With access to almost any college, including Ivy League schools, Tamayo chose Augustana for two reasons. She could remain close to home near Rockford, Ill., and she was impressed by the personal attention she received from Augustana staff, beginning with her first visit.
“They made Augustana feel like home,” she said. “I just didn’t think I would grow as much as a person at some of the other schools.”

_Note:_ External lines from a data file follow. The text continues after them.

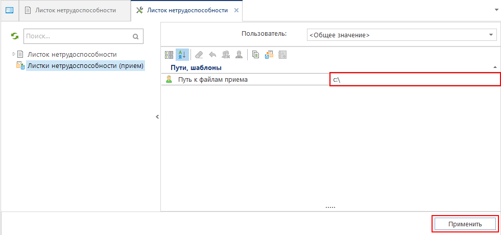Click the remove users icon in toolbar
The width and height of the screenshot is (501, 235).
[226, 55]
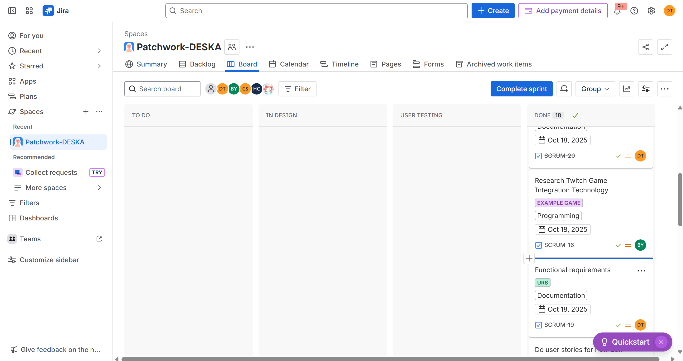Open the board insights chart icon
The image size is (683, 361).
click(x=627, y=89)
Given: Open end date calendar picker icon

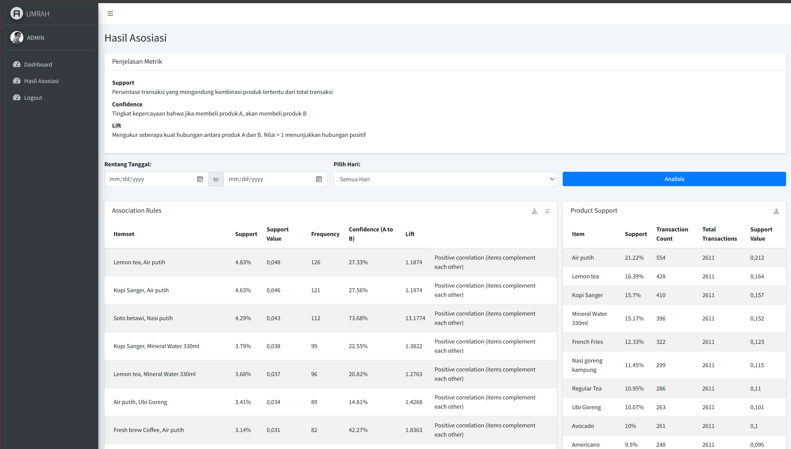Looking at the screenshot, I should click(319, 179).
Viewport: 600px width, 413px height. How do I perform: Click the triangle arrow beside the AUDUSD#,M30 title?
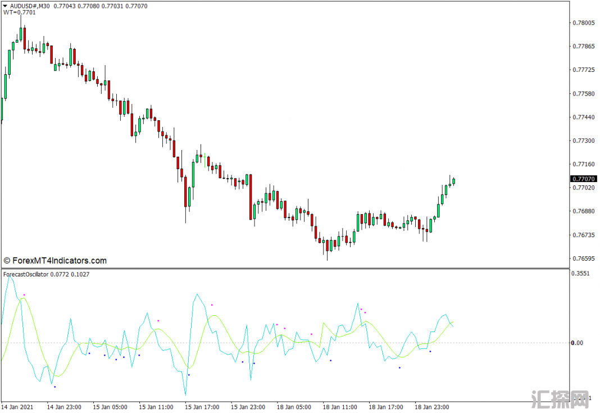(5, 6)
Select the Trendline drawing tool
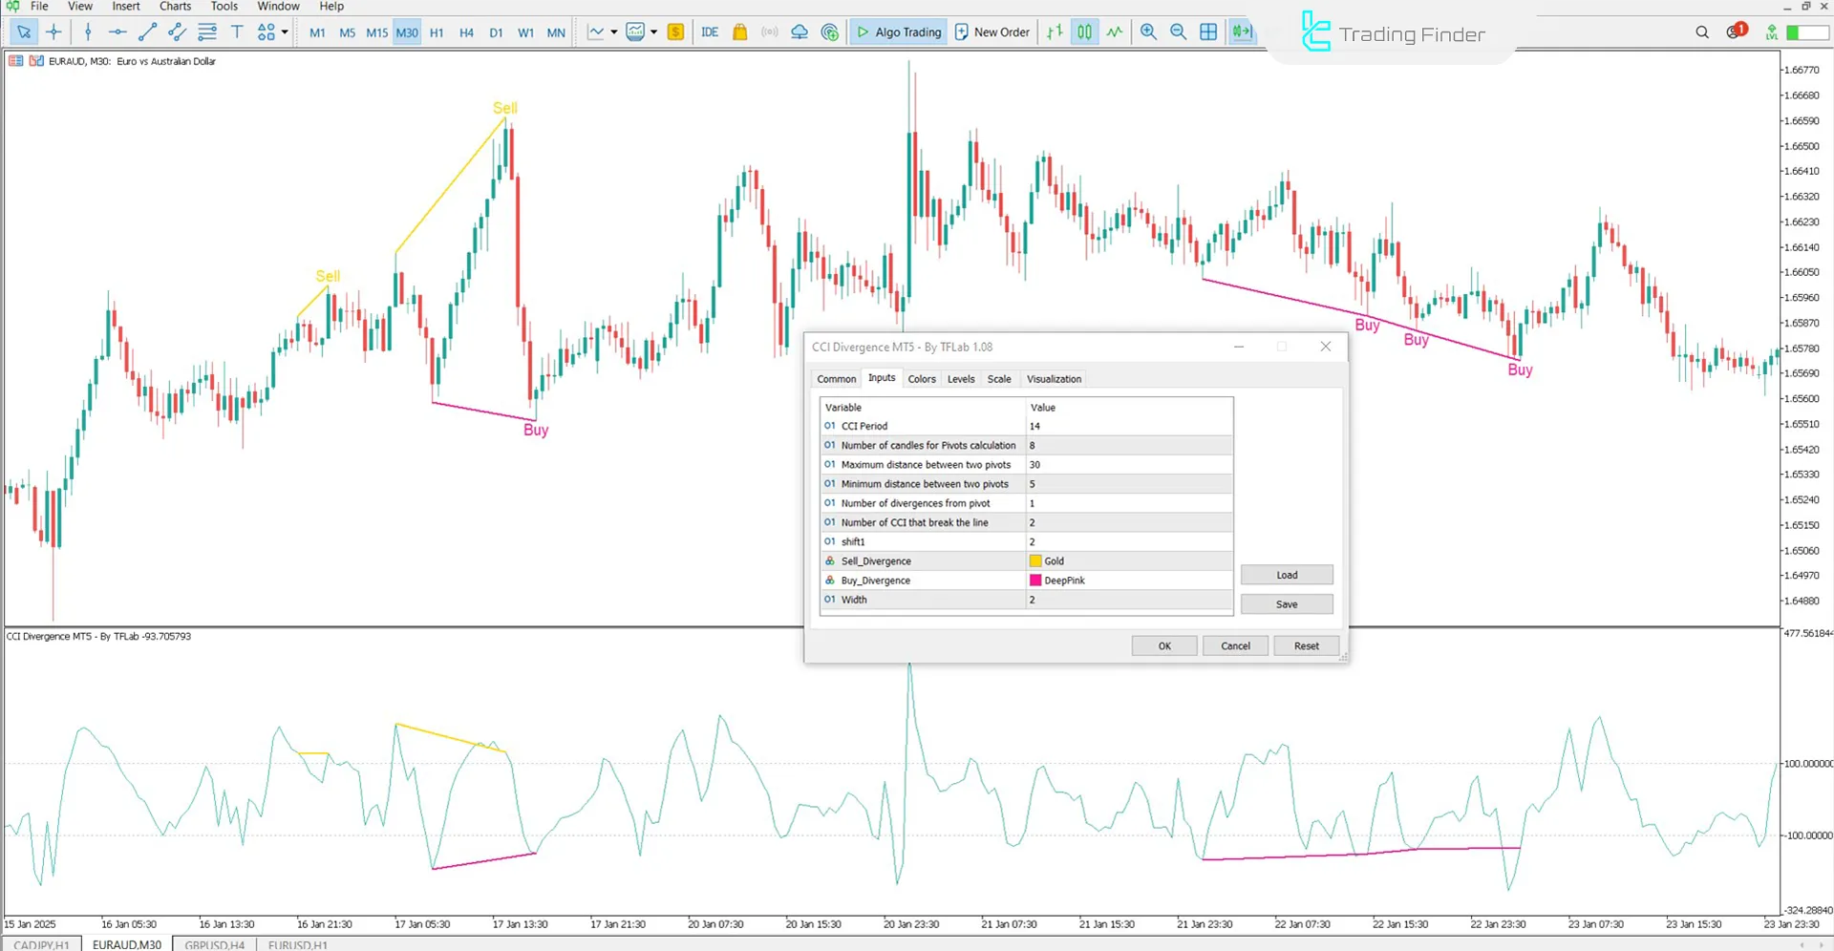Screen dimensions: 1834x951 [x=146, y=32]
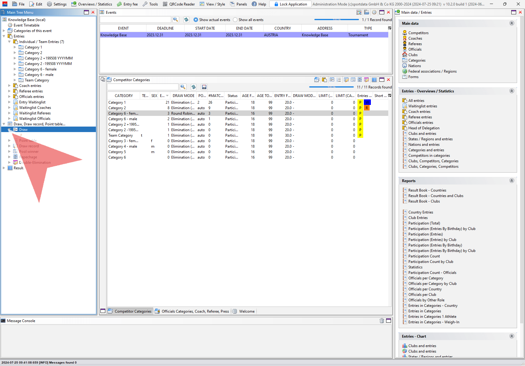Click the numbered list icon in Competitor Categories
Image resolution: width=525 pixels, height=366 pixels.
tap(339, 80)
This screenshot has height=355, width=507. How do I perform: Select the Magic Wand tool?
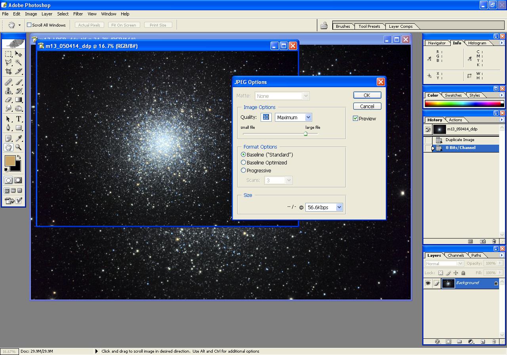pos(19,63)
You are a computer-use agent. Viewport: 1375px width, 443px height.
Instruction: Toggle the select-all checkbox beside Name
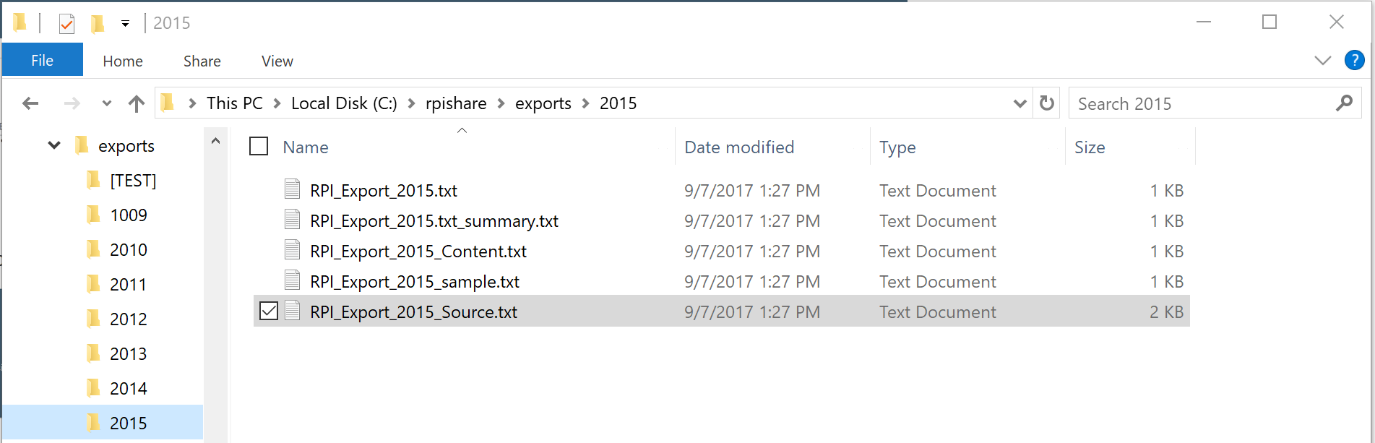pyautogui.click(x=259, y=147)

An introduction to undergraduate research grew out of a meeting with Dr. Lawrence. After seeing Tamayo’s interests, Dr. Lawrence suggested she look into Dr. Trotter’s lab. Tamayo did, and was hooked.
In April, she attended the national Experimental Biology conference in San Diego, alongside Dr. Trotter and one of her fellow research assistants, Paige Pierson ’16. As one of Dr. Trotter’s research assistants, Tamayo described her role in the project to explore the metabolism of yeast cells as a vehicle to understand genetic influences on human metabolism, and potential breakthroughs in combatting diabetes and obesity. In addition, with Dr. Trotter as her guide, Tamayo has begun her own research with yeast cells.
“It’s exciting,” she said. “It’s a very easy organism to work with. We can grow them overnight and manipulate the genes, with none of the ethical issues that might arise. Also, because many cellular functions of yeast are analogous to that of humans, we are able to study different kinds of diseases through mutations in yeast and then connect the finding back to us.”
Tamayo also is raising her own money to help, a valuable skill for any research scientist. She secured a grant award that helps her pay for supplies, travel to conferences, and a stipend for time she spends in the lab. The grant opportunity came through an alliance of 16 colleges and universities across the Midwest that support minority participation in science research with help from the National Science Foundation. Augustana is the only college in Illinois to receive the funding.
“I’ve changed a lot, especially career-wise,” Tamayo said. “I’ve become a lot more open-minded, a lot more informed about different events in the U.S. and around the world. I’ve grown as a student, and I’ve grown a lot as a person as well.”
For Augustana faculty who thrive on their relationships with students, seeing that kind of growth is perhaps the biggest reward of the job.
“Most of my research students are still in contact with me,” Dr. Trotter said. “Lizeth is a wonderful young lady, and I think she’s going to go a long way. I just hope she remembers me.”